Well I guess everyone got tired of this thread...Certainly Understandable....I think I'll just take that Walmart innertube with the Dinosaur head on it I saw the other day..Cheers.


----------



## Preston H. (Jun 25, 2008)

MtnGuyXC said:


> Well I guess everyone got tired of this thread...Certainly Understandable.....


Probably because this is one of the most frequently asked questions here. Do a search and you will find hours of reading on the subject.

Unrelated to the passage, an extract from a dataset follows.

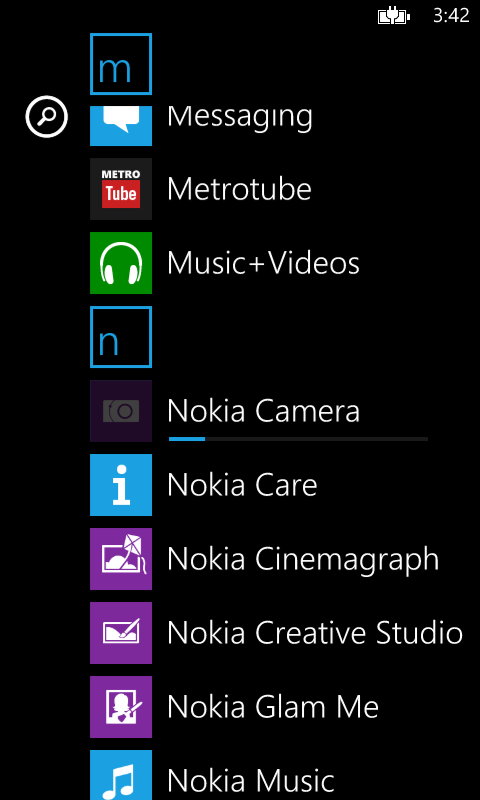Tap the battery charging indicator
The height and width of the screenshot is (800, 480).
pos(394,17)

IMO, the faster the boat, the better. But it all depends on what you're into. Do you like a tiny boat in biggish water? Are you a front surfing maniac? Are you a squirt boater? Are there any squirt boaters left?


----------



## cosurfgod (Oct 10, 2003)

I'm headed down in August and I am willing to buy a boat just for the trip. The rpm sounds good but I was thinking of something a little slicier. 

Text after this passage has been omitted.